For an application to carry the "Designed for Windows xx" certification and logo (image), it must meet certain standards.

In my opinion, some of these are good (a given icon means the same thing in all applications) and some are bad (all configuration data must be stored in the registery).

Unfortunately, the standards vary depending on the operating system you want your software to run on.

Win95/98 Logo Application | Windows 98 vs XP | dotNet | References


Win95/98 Logo Application

From the Delphi 5 menu, select File / New... / Projects / Win95/98 Logo Application

Provides menus

Seven toolbar buttons, actions

On my system, the files for this are located at


Included Icons

This project provides 16 icons (bitmaps) in an ImageList, but only a few are used. There is no documentation, but I am assuming that most of these are the icons distributed with the Windows 98 SDK ... which is no longer available.


Actions

This example contains several File actions. Normally, the associated menu options would not be enabled unless the HandlesTarget method returned True. However, in this case, the menu options are enabled because the OnExecute property is set. (This feature is not documented in the Delphi help.)


Windows 98 vs XP

One of the points of user interface standards is to make it easier for the users to use the system. As a result, toolbar icons are standardized so that the user will immediately associate an action with an image.
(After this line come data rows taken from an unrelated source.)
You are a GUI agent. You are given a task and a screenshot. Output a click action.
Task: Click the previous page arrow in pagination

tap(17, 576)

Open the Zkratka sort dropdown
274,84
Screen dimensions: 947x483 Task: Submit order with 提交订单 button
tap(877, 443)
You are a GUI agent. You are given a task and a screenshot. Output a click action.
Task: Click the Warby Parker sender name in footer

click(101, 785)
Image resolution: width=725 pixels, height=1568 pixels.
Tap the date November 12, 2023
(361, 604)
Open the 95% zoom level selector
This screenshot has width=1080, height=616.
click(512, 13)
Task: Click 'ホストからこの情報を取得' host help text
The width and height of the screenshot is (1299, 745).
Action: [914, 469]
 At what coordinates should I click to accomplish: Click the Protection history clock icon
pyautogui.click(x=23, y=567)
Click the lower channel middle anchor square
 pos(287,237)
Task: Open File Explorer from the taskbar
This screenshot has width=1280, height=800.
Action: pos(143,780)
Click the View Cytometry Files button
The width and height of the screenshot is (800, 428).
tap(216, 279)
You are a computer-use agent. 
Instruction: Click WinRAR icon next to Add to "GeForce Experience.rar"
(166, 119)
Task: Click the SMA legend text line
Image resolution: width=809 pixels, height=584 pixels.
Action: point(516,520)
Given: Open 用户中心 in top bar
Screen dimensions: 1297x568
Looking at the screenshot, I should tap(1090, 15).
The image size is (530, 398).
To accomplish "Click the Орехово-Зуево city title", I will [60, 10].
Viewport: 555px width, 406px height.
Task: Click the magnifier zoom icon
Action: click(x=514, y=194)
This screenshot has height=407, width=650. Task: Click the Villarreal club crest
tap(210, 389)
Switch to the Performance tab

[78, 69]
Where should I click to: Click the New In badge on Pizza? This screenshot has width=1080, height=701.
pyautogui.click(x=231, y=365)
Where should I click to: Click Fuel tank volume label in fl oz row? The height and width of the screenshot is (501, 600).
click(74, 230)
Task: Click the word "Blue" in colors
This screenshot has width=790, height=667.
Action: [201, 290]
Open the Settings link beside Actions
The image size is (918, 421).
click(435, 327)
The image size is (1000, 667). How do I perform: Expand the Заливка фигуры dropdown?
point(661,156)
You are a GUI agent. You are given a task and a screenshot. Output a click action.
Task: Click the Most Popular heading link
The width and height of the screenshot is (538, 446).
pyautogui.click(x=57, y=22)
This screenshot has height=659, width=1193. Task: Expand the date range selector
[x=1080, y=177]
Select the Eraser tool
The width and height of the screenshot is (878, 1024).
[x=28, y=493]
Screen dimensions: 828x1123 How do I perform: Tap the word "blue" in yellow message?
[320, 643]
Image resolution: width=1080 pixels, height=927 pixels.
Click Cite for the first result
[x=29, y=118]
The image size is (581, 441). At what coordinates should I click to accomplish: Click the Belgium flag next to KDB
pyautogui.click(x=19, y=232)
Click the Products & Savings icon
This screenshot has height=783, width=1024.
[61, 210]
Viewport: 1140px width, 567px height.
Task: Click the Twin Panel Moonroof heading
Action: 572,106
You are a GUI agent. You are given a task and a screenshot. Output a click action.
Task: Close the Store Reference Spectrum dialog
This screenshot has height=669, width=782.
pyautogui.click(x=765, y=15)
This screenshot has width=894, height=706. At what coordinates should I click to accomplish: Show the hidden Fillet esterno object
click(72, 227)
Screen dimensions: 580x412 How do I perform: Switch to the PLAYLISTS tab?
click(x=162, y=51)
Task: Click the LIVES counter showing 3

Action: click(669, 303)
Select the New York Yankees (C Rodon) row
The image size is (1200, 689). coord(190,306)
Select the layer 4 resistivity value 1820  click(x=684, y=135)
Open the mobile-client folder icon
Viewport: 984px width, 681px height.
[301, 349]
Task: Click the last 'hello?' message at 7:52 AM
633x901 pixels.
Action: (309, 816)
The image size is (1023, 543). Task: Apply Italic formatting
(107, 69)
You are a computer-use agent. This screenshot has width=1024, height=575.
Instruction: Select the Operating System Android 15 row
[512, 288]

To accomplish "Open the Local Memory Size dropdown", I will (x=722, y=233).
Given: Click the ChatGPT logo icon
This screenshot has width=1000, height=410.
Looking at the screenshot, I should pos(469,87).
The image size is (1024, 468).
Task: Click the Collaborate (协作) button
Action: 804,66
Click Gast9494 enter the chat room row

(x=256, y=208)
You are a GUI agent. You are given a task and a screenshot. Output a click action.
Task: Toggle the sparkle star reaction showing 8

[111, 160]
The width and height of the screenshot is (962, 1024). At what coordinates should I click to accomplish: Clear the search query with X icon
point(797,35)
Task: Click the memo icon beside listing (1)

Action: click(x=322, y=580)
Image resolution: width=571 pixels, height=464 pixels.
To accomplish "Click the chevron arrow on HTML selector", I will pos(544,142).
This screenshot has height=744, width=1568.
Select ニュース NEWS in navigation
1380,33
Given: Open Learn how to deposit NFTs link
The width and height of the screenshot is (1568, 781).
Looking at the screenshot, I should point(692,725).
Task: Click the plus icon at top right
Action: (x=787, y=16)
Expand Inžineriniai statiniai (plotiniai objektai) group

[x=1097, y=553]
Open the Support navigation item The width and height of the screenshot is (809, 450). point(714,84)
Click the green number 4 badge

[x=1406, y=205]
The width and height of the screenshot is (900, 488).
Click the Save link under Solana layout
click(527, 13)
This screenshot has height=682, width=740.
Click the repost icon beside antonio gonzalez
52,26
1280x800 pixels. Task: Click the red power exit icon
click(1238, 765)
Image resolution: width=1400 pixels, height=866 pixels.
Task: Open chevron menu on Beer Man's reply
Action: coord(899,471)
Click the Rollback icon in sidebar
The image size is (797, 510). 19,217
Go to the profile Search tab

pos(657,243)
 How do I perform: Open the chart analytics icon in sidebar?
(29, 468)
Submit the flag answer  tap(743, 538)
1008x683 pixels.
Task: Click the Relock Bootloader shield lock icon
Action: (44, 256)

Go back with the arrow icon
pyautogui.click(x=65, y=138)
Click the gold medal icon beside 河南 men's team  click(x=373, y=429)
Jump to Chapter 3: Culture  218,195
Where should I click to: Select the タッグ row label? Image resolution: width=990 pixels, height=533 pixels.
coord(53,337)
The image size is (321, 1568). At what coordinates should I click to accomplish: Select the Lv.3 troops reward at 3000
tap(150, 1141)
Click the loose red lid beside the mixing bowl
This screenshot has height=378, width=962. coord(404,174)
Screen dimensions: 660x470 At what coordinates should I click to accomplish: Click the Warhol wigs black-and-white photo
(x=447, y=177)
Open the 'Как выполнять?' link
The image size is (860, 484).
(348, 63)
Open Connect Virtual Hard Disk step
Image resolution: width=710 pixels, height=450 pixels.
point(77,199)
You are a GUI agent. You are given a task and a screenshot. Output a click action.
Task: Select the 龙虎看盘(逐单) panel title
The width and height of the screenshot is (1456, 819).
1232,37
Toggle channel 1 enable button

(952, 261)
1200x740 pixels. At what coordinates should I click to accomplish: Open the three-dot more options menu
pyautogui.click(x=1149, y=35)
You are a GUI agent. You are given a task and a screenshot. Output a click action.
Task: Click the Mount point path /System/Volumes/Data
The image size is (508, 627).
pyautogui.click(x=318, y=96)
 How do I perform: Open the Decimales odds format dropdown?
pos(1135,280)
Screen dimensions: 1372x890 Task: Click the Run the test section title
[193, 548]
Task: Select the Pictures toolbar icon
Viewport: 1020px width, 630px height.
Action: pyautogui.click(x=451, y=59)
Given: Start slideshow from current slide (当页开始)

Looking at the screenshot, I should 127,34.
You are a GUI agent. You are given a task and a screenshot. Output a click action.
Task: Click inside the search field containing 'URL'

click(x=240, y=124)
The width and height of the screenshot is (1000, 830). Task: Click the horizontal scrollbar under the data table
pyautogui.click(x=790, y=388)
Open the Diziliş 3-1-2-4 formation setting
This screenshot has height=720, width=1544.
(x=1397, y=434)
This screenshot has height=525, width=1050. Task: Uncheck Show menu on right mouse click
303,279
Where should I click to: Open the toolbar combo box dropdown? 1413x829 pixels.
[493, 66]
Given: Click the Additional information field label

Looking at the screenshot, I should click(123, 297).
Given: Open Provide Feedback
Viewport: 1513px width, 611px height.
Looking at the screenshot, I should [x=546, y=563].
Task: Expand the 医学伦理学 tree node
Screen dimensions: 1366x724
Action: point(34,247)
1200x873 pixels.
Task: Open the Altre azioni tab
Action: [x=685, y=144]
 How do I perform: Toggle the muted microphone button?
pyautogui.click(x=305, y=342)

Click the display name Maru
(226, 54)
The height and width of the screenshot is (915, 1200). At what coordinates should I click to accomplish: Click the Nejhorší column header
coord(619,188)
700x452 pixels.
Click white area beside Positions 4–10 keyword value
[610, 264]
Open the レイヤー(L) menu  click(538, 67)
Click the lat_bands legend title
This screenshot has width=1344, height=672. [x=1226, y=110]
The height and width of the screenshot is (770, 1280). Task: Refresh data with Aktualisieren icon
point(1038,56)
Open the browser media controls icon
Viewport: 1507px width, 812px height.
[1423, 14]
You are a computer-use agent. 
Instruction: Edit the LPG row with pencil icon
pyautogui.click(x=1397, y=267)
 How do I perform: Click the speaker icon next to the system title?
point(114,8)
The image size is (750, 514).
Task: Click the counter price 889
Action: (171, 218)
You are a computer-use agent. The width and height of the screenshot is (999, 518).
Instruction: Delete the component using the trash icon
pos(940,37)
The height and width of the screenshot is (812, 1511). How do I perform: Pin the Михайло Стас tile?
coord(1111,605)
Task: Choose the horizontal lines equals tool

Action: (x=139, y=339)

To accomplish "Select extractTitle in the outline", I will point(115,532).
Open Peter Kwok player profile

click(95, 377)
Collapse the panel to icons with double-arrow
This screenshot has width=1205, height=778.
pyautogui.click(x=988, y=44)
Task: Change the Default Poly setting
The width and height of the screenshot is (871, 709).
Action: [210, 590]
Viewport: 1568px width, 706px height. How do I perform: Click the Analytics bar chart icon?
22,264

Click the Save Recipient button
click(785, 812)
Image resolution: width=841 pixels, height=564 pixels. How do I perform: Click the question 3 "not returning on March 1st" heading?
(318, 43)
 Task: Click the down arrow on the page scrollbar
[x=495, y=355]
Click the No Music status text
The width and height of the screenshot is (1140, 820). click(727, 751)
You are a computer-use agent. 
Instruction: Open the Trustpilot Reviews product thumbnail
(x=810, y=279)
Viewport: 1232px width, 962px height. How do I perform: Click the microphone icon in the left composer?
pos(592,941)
However, Microsoft changed the suggested user interface icons for Windows XP. As a result, users must learn a completely new set of images. In my opinion, this is a very user hostile thing to do. (On the other hand, if the user interface wasn't visually different, most users would never see a reason to spend >$500 to "upgrade" their operating system and office products.)

Below are some of the differences with respect to 95/98.

98 XP
16 colors 16-bit and 32-bit colors
2 sizes 3 sizes
Flat, front view Perspective, 3D look
Square corners Rounded corners
You can use screen capture software to get icons Icons must now be drawn from scratch since a mask is now needed
rtf-based help files html-based help files

From these differences, it should be obvious that applications designed to the new XP standards will not be able to run under older operating systems.


dotNet

Well, dotNet has its own logo standards. The most important change is that configuration data is now stored in *.ini files instead of the registry.

Help files are now based on compiled html.